Once you have qualified for Social Security disability payments in the form of SSI or SSDI, there is no guarantee that you will keep receiving the same payment amount indefinitely. There are several factors that can affect the size of your monthly benefit checks. Read on to learn more:
A disabled individual can receive overpayments, or checks worth more than what the individual is owed from the Social Security Administration. Overpayments occur for several reasons: 1) the disabled individual does not report changes in their income, 2) the disabled individual does not report changes in their living situation, or 3) the Social Security Administration simply makes a mistake. If you become aware of overpayments in your disability checks, it is best to report them right away. The Social Security Administration will then deduct money from all future checks until the amount is paid back—otherwise, a payment plan will need to be negotiated with the SSA.
Participating in disability reviews
After you begin receiving monthly disability payments, your case will be reviewed by the Social Security Administration periodically to determine whether or not your condition has improved “too much.” If it is decided that you are in good enough health to return to some type of work, you will be disqualified from receiving disability benefits and your checks will cease to arrive.
If you receive notice that your benefits are about to cease, you are allowed to file an appeal. You are also able to request that your disability benefits continue while you appeal. This appeals process is called a continuing disability review (CDR).
Returning to work
Although a disability review can determine that an individual is healthy enough to return to work, an individual may also decide to return to work without ever speaking with a disability examiner. For many people, working is an important and integral part of their lives.
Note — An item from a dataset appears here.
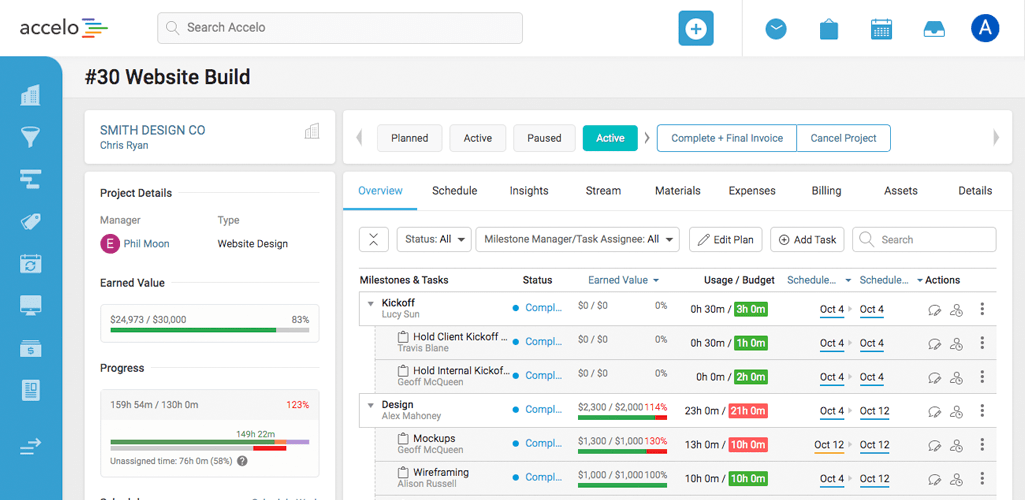1025x500 pixels.
Task: Open Milestone Manager/Task Assignee filter dropdown
Action: pyautogui.click(x=579, y=240)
No longer being able to work and provide for a family is a large emotional struggle for many disabled people, so the prospect of returning to work may actually be a relief instead of a burden.
If, at any time, an individual returns to their previous job or a different job in the economy, they will be disqualified from receiving Social Security disability.
Any changes to your “situation”
When it comes to receiving Social Security disability, even the smallest change in your life can result in a decrease (or increase) of payments. In addition to financial changes in your life, such as returning to work, changes in other areas of your life can also affect your disability payments. Changes in your marital status, state of residence, assets, and living situation should all be reported to the Social Security Administration as soon as they occur. The sooner you can report and record these changes, the easier settling your finances with the SSA will be down the road.